Speeding up Python 147x with Cython

When evaluating Python for enterprise projects, the concern over its ultimate speed arises from time to time. Of course, fundamental speed-up comes only from a better algorithm or better approach to the problem at hand. However, on the programming language level, Python is indeed lacking in ultimate speed due to many, many hoops in service of its nature as a very high-level and dynamic language.

There are a number of ways to diminish this problem. Three primary ways are

  1. Call an existing C/C++ library for speed-critical tasks.
  2. Implement speed-critical tasks in C/C++, as part of the Python project.
  3. Implement speed-critical tasks in Cython, as part of the Python project.

The first approach assumes the existence of a third-party library (which could be authored by the owner of the Python project in question, but conceptually is an external library). The second and third approaches are under the control of the Python developer, hence amenable to experimentation and refactoring. The first two approaches rely on Python’s C API, either the “raw” API or some higher level wrapper. The third approach does not require the developer to directly deal with the C API.

In this post I will showcase the third approach.
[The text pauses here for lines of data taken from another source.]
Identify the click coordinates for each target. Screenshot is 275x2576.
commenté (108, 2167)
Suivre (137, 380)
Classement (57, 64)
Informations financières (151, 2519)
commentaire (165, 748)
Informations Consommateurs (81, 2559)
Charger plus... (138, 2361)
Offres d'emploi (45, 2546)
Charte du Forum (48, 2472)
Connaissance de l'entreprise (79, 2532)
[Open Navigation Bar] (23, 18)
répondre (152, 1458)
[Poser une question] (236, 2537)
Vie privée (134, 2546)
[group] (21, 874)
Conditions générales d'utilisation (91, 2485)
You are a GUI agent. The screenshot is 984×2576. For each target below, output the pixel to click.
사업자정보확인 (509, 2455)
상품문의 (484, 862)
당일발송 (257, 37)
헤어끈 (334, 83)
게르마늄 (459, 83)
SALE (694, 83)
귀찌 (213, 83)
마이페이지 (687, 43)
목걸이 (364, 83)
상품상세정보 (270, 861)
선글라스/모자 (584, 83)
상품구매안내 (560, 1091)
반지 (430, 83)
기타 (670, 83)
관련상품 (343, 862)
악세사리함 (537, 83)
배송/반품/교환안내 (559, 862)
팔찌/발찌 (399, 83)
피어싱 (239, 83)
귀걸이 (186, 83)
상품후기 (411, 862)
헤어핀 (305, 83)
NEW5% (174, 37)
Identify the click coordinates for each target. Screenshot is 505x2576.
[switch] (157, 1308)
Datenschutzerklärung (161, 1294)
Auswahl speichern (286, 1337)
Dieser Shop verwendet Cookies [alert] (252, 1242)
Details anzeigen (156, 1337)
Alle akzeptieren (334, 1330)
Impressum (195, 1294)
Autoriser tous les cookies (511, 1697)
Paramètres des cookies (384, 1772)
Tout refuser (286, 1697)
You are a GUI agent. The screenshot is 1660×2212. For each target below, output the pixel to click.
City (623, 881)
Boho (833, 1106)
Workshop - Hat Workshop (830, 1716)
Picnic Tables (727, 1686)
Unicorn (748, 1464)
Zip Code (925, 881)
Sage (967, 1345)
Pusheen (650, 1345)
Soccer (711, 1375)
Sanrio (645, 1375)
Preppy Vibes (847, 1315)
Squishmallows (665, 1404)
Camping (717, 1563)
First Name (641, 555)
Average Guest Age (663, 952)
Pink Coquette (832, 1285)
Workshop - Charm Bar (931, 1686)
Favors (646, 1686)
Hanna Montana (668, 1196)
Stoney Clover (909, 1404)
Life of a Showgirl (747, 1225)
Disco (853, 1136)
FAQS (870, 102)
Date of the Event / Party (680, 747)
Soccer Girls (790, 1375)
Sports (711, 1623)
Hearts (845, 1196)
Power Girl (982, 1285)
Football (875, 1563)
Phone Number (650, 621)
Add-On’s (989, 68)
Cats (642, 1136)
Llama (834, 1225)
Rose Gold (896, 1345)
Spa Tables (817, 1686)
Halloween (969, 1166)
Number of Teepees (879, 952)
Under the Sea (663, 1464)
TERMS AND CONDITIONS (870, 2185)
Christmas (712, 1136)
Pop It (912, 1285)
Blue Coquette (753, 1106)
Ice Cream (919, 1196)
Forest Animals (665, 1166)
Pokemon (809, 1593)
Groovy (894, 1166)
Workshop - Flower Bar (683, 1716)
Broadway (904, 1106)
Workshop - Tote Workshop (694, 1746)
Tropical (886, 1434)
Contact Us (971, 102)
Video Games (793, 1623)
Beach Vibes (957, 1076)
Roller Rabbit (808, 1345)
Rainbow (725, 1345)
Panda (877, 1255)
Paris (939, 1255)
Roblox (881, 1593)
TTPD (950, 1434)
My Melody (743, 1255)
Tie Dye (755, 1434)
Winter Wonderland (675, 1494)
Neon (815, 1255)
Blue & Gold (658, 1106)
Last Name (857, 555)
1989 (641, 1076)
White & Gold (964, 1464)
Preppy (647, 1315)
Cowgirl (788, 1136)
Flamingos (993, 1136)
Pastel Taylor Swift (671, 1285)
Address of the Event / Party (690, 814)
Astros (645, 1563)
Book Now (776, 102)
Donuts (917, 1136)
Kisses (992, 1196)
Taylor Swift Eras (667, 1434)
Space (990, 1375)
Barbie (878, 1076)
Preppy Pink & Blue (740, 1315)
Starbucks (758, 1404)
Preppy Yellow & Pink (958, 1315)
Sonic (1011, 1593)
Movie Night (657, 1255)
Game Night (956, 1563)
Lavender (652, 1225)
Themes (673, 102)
Specifically, I will speed-tune a very simple function through a number of phases, first within pure Python but ultimately using Cython. The main objective of the post is to demonstrate the ease and potential benefit of Cython to total newbies.

Set it up

Below is the function we need to speed up. Given a UNIX timestamp, the function returns the week-day, a number between 1 and 7 inclusive. Suppose in a real-world project we need to call this function a large number of times, and the time spent on this function has proven to be considerable.

# file 'version01.py'.

from datetime import datetime


def weekday(ts):
    dt = datetime.utcfromtimestamp(ts)
    wd = dt.isoweekday()
    return wd


def weekdays(ts):
    return [weekday(t) for t in ts] 

We have created a Python package named pycc and made it visible on PYTHONPATH. The above is the module version01 in this package. We also created a utility module profiler in package pycc with the content as follows:

# profiler.py

import time
from functools import wraps

import line_profiler


def timed(func):
    @wraps(func)
    def profiled_func(*args, **kwargs):
        time0 = time.perf_counter()
        result = func(*args, **kwargs)
        time1 = time.perf_counter()

        print('')
        print('Function `', func.__name__, '` took ', time1 - time0, 'seconds to finish')
        print('')
        return result

    return profiled_func


def lineprofiled(*funcs):
    """
    A line-profiling decorator.

    Args:
        funcs: functions (function objects, not function names) to be line-profiled.
            If no function is specified, the function being decorated is profiled.

    Example:

            @lineprofiled()
            def myfunc(a, b):
                g(a)
                f(b)

            @lineprofiled(g, f)
            def yourfunc(a, b):
                x = g(a)
                y = f(b)
                s(x, y)
    """
    def mydecorator(func):
        nonlocal funcs
        if not funcs:
            funcs = [func]
        @wraps(func)
        def profiled_func(*args, **kwargs):
            func_names = [f.__name__ for f in funcs]
            profile = line_profiler.LineProfiler(*funcs)
            z = profile.runcall(func, *args, **kwargs)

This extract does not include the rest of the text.